As I mentioned earlier, the period between the second half of March and April is typically marked by seasonal weakness, which is also supported by four bullish cases that align with the conditions in the KLCI. The recent escalation of tensions between Iran and Israel has created a substantial opportunity for investors to consider quality companies, especially if their share prices drop.
The conflict between Israel and Iran appears to be drawing to a close. Meanwhile, the VIX—a measure of market volatility—consistently remains below 18, suggesting stability. The VIX 4m-1m is in backwardation, indicating that the U.S. market S&P500 has experienced a pullback. So far, it has only reached 5.73%, which seems to have been completed. This scenario presents a significant opportunity to acquire more shares and benefit from the market trend. The S&P 500 is currently recovering from this dip. Markets appear to be adapting to the ongoing tensions and becoming accustomed to the situation. If upcoming corporate earnings are favorable and inflation is managed well, the positive market trend could continue.
Considering both the VIX and the KLCI index, there is a clear correlation between the two indicators. The higher the VIX index, the more pronounced the market pullbacks and corrections. Although the recent pullback has been minimal, it still presents excellent investment opportunities in quality companies. We can continue to expect that the KLCI has a bullish outlook this year.

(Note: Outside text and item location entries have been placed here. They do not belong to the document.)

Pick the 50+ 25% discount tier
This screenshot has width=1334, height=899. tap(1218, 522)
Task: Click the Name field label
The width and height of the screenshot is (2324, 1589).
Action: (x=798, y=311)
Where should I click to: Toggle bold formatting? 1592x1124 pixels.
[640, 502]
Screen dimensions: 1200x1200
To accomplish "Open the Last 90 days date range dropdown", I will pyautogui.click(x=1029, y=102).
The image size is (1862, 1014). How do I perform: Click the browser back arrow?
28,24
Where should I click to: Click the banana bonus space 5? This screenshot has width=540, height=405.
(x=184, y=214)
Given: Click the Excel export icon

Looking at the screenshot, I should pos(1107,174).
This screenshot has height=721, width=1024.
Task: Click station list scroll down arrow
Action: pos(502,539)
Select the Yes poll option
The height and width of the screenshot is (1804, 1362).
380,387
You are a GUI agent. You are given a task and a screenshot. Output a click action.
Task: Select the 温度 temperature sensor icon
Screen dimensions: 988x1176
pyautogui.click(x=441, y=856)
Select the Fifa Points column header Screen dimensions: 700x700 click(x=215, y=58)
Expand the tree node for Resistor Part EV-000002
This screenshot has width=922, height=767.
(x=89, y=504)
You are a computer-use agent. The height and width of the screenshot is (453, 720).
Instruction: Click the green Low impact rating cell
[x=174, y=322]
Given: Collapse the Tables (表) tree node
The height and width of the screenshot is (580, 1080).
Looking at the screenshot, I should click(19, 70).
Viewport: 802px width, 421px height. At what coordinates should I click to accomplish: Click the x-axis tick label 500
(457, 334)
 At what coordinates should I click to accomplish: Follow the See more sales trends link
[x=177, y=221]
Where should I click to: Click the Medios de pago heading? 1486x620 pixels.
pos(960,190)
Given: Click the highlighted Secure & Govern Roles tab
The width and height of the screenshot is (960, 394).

After breaking through resistance, the China Hang Seng Index (HSI) has entered a short-to-medium-term technical bull market, with prices closing above 20% from the bear market low. Additionally, we observe a double bottom pattern, affirming that the worst is behind us. Confirmation of the new bull market will come with the 50-day moving average (50MA) crossing both the 150-day (150MA) and 200-day (200MA) moving averages. China's recovery is poised to significantly impact the commodity market and will also be advantageous for the Malaysian market and currency.